Recep Sulu, kansere karşı verdiği mücadeleyi AA muhabirine anlattı. Sulu, babasının akciğer kanserine yakalanmasının kendisi çok üzdüğünü ve yoğun strese neden olduğu söyledi. Bu stres sonucu vücudunda bir takım değişiklikler oluştuğunu belirten Sulu, 'Aynı dönem içinde annem meme kanserine yakalandı. Erken evrede anneme teşhis konduğu için annem kurtuldu ancak babamı kaybettik. Babamın vefatından sonra bu kez bana kansere teşhisi konuldu.' diye konuştu.
Sulu, ailesinde iki kanser hastasının olmasına ve bu hastalığı bilmesine rağmen, kendisine kanser teşhisinin konulmasının kendisini karmaşık duygulara sevk ettiğini belirterek, 'Hastalığı öğrendiğimde şok oldum. Sonrasında ise herkes için böyle bir ihtimal bulunduğunu kabul ettim.
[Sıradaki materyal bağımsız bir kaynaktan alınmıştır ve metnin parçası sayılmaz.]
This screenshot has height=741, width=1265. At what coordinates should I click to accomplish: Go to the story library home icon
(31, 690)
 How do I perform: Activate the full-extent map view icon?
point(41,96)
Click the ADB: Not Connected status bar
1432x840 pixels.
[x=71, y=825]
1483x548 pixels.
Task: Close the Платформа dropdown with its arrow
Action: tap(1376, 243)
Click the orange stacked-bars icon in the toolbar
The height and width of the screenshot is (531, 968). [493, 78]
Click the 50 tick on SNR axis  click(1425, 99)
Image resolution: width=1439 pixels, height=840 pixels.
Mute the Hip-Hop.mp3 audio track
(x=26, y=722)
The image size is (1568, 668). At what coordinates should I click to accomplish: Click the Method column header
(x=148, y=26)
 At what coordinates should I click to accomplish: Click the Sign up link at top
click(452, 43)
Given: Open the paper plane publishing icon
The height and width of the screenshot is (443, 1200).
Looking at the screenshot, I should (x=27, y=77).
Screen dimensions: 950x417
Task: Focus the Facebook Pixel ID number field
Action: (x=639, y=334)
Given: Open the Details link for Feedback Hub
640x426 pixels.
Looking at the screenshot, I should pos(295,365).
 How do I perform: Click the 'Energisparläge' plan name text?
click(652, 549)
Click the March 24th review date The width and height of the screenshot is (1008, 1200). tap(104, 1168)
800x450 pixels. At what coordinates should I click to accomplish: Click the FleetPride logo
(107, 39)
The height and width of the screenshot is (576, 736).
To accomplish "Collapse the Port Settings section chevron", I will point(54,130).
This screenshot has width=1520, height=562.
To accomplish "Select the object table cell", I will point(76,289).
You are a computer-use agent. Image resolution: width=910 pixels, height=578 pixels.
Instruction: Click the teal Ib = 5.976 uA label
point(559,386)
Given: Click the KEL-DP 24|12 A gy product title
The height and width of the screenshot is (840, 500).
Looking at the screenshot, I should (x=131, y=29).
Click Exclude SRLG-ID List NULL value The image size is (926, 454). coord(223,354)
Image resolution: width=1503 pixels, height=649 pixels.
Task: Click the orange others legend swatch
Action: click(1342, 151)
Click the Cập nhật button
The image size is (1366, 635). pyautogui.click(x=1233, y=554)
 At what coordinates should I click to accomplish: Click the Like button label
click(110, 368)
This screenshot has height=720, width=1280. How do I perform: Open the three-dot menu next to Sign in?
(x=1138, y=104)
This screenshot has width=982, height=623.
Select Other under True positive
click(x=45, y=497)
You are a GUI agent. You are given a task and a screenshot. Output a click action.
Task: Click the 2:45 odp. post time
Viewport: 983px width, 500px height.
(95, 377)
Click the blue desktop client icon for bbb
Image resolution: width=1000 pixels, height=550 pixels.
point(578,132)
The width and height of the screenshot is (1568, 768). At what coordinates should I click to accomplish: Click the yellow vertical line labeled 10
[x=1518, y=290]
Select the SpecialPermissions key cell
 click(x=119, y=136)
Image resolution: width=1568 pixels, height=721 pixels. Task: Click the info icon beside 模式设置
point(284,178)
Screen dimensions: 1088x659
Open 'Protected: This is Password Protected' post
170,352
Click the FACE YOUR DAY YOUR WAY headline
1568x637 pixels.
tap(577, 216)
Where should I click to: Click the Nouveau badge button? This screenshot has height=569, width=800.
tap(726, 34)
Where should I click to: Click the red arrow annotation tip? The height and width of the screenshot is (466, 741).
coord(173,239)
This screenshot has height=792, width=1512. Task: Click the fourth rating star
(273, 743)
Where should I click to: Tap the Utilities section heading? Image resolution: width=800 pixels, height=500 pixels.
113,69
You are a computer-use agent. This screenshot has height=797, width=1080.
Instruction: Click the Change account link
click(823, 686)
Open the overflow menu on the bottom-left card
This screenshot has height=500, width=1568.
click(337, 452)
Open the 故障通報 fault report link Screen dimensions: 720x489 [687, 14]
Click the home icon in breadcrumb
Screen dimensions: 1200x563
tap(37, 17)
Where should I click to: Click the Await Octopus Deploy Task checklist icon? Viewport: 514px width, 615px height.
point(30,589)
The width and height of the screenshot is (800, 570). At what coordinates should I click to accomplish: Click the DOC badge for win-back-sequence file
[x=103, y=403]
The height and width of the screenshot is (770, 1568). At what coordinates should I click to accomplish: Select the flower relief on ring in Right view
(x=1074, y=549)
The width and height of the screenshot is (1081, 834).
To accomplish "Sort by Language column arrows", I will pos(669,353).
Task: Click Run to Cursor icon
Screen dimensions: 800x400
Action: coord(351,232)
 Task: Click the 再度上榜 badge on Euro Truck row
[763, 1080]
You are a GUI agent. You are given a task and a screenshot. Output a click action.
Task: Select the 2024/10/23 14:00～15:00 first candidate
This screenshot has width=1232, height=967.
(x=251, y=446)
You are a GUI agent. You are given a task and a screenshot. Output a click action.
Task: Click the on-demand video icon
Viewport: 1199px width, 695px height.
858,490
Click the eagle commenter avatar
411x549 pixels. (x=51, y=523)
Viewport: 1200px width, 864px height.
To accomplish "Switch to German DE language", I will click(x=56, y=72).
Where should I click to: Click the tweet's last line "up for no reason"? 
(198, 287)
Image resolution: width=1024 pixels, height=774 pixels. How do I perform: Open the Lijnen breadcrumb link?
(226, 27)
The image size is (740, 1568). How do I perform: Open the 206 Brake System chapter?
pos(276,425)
Böyle bir ihtimal her zaman var, herkesin başına gelebilir. Ve ben bu hastalığı kabul ettim.' ifadelerini kullandı.
- İş yerini kapatmak zorunda kaldı
Kanser teşhisinin konulmasının ardından, doktorlarla birlikte tedavi yöntemini belirlediklerini söyleyen Sulu, bu sırada iş yerini kapatmak zorunda kaldığını ve evinde dinlenmeye geçtiğini kaydetti.
Tedavi süreci hakkında da bilgi veren Sulu, şunları dile getirdi:
'Kanser karaciğerimin 8 bölgesine de sıçramıştı. Karaciğerimdeki bu tümörler 3 ile 8 santimetre büyüklüğü sahipti. Doktorlar bu aşamada ameliyat yapılamayacağını söylediler. Kemoterapi almamı önerdiler. Babamda kemoterapi çok kötü sonuçlar verdiği için ilk başlarda korktum. Doktorum Ahmet Bey'e sorduğumda kemoterapide sonuç almamızın yüzde 50 ihtimal olduğunu söyledi. Bunun üzerine kemoterapi almayı kabul ettim. İlk 3 ayda çok güzel sonuçlar aldık. Doktorumun önerilerini birebir yerine getirdim. Bol bol dinlendim. İlk sonucun olumlu çıkmasından, tümörlerin küçülmesini görünce kemoterapiye devam ettik. 18 kez kemoterapi aldım. Yoğun bir dönemdi. 15 günde bir kemoterapi aldım. İlk hafta da yaklaşık 5 kilo kaybediyordum sonraki hafta alıyordum.'
Sulu, sonraki aşama olan rektum ameliyatı öncesi radyoterapi tedavisi gördüğünü, bu tedavinin amacının kanserin yeniden nüksetmesinin engellemek olduğunu aktardı.
- 'Ameliyatla karaciğerimin yüzde 60'ı alındı'
Sulu, 3 kez yapılan ameliyatın ardından kanserden kurtulduğunu belirterek, 'Ameliyatla karaciğerimin yüzde 60'ı alındı. 3 ay sonra rektum ameliyatı oldum, tümörlü bölge alındı. Sonrasında bir kez daha ameliyat oldum. Ameliyatlardan sonra yapılan tetkiklerde sonuçlarım iyi çıktı. Patoloji sonuçlarım iyi geldi. Vücudumda tümörlü hücre kalmadı.' şeklinde konuştu.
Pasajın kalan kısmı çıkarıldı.